Ela destaca que “toda essa discussão a respeito da validade ou não da lei da dosimetria tem um pano de fundo que é político, estritamente político, que não tem nada a ver com a questão jurídica por trás do avanço dessa legislação”. A lei foi aprovada pelo Congresso Nacional, passou pelo processo de veto, teve o veto derrubado e entrou em vigor. No entanto, o STF foi provocado pelo campo da esquerda que questiona a constitucionalidade da medida, obrigando a Corte a se posicionar.
Questão técnica e oposição
A analista ressalta que a manifestação de Alexandre de Moraes também possui uma dimensão técnica relevante.
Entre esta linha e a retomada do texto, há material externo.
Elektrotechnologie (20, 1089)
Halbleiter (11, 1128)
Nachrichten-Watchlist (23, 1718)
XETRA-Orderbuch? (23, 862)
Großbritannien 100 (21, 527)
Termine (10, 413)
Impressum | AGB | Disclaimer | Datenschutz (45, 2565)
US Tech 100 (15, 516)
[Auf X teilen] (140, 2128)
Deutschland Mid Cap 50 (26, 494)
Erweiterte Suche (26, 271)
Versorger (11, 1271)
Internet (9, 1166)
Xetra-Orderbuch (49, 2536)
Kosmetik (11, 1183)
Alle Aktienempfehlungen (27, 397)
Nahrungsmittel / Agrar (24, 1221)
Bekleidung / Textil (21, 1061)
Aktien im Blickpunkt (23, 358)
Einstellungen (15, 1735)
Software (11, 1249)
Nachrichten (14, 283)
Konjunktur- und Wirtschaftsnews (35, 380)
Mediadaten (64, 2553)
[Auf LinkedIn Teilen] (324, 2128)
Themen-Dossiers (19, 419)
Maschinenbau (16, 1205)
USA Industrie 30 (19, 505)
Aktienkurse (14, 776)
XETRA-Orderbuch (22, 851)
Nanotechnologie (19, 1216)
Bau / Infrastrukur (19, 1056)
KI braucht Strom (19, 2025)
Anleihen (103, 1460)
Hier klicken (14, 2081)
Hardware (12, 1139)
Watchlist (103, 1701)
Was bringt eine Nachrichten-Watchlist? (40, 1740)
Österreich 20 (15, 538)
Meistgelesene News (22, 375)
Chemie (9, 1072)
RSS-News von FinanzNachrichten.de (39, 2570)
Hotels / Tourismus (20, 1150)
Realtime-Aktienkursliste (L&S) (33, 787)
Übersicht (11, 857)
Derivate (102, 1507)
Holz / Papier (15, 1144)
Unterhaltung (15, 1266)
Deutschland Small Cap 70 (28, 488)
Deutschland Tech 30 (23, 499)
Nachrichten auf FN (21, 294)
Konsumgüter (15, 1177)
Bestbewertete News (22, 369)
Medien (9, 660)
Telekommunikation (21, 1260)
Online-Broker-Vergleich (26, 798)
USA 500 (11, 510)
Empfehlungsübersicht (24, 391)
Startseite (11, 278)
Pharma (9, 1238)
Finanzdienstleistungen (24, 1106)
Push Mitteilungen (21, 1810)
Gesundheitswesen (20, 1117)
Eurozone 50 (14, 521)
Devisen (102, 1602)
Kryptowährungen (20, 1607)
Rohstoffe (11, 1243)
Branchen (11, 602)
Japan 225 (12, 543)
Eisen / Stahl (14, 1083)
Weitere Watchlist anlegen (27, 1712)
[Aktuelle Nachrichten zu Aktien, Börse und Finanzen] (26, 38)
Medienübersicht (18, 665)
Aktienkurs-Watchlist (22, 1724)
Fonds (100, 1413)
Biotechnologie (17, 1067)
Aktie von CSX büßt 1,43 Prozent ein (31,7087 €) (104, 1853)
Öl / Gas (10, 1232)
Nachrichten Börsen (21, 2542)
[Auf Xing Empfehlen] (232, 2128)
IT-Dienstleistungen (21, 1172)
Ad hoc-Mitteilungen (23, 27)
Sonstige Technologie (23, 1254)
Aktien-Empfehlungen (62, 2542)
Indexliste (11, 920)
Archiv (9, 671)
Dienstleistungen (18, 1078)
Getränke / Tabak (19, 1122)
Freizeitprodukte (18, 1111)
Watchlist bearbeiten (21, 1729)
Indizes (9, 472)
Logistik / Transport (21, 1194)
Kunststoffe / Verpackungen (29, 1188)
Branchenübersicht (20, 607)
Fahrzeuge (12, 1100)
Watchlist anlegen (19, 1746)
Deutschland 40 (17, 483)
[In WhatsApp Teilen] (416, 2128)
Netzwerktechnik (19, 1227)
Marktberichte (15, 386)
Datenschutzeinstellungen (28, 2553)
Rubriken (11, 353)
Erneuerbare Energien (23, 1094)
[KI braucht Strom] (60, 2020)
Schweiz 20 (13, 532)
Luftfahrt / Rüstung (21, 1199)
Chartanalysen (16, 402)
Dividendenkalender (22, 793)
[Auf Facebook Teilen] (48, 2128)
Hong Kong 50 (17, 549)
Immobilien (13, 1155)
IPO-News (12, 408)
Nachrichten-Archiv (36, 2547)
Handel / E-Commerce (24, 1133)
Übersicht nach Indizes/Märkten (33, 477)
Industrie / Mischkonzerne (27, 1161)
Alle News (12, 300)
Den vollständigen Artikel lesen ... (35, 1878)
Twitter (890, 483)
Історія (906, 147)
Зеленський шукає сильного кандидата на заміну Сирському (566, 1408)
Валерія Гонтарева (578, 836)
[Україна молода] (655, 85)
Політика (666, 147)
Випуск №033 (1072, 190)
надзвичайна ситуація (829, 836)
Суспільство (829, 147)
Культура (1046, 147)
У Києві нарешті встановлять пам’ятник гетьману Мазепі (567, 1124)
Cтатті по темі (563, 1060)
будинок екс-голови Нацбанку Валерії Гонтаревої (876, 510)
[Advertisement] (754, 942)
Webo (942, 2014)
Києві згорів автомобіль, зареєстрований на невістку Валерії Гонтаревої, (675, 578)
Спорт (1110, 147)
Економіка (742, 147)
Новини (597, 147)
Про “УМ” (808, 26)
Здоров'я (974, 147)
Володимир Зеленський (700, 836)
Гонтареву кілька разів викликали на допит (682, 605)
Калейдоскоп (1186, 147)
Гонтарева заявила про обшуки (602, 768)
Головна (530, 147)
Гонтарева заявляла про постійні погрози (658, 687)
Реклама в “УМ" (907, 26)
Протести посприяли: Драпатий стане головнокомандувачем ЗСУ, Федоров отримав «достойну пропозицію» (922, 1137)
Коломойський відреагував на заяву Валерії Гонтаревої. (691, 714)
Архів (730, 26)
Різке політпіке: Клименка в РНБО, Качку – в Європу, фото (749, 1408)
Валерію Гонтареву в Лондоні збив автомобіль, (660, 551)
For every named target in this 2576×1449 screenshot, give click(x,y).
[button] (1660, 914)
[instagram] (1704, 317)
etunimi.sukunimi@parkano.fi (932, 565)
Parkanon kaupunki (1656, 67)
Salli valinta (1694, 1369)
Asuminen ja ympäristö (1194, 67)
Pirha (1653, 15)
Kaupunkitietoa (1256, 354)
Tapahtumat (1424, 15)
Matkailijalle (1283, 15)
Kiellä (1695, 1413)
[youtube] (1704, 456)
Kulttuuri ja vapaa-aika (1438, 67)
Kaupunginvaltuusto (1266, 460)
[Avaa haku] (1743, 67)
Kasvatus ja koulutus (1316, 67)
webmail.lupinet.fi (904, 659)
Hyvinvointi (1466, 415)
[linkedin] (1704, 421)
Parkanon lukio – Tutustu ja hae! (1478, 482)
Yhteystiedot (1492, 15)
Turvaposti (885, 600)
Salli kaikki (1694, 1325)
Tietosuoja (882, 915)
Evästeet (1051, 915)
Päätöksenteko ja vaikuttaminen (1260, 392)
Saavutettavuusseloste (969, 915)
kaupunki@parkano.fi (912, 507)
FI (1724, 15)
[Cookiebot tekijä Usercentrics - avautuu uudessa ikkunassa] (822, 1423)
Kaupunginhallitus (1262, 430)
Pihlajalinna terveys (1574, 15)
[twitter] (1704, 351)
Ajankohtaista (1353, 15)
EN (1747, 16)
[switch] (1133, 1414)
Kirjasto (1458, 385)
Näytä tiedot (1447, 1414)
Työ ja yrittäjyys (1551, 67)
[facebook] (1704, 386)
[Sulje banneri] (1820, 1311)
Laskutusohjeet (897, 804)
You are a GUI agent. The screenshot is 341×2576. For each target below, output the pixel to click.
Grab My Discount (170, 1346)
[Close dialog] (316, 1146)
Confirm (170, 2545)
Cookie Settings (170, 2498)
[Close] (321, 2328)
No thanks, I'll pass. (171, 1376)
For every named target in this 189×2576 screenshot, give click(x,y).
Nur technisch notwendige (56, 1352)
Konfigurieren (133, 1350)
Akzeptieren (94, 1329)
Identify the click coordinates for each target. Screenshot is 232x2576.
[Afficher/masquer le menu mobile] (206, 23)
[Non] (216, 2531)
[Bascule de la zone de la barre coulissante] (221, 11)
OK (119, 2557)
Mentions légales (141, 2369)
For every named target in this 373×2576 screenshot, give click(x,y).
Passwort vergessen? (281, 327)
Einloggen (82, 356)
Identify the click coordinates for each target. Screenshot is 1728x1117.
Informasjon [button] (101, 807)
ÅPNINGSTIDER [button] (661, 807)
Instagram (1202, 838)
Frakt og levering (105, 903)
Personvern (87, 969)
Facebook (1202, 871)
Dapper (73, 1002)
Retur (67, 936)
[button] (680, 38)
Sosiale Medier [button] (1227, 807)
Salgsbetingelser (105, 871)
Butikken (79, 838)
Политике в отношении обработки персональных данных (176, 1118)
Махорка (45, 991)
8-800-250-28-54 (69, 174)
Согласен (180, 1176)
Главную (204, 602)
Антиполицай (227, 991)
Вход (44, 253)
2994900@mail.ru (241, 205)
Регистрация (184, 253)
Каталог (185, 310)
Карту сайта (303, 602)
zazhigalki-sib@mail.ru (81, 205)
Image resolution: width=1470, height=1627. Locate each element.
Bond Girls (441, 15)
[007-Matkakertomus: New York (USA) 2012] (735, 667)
Segundo ela, a suspensão visa garantir segurança jurídica em todas as ações em curso. Clarissa exemplifica o risco de uma decisão imediata que libertasse algum envolvido nos eventos do 8 de janeiro, caso o plenário do STF viesse posteriormente a decidir de forma diferente — o que criaria uma situação juridicamente insustentável.
Clarissa Oliveira aponta que a decisão de Alexandre de Moraes tem impacto direto sobre setores da oposição. “Os críticos do ministro Alexandre de Moraes vão utilizar isso para fazer um discurso até eleitoral junto àquela base de apoio”, afirmou a analista, referindo-se à dinâmica de antagonismo entre nomes da direita atuantes no Congresso e o magistrado.
Tendência de solução rápida
Apesar do clima acirrado, Clarissa avalia que a tendência é de uma resolução ágil para o impasse. Ela observa que não é do interesse do STF — que já atravessa um momento de fragilidade, como no caso envolvendo o Banco Master — confrontar diretamente o Legislativo neste momento.
Segundo a analista, há uma ala expressiva dentro da Corte que defende a análise da constitucionalidade da lei de forma célere, especialmente diante da aproximação do período eleitoral.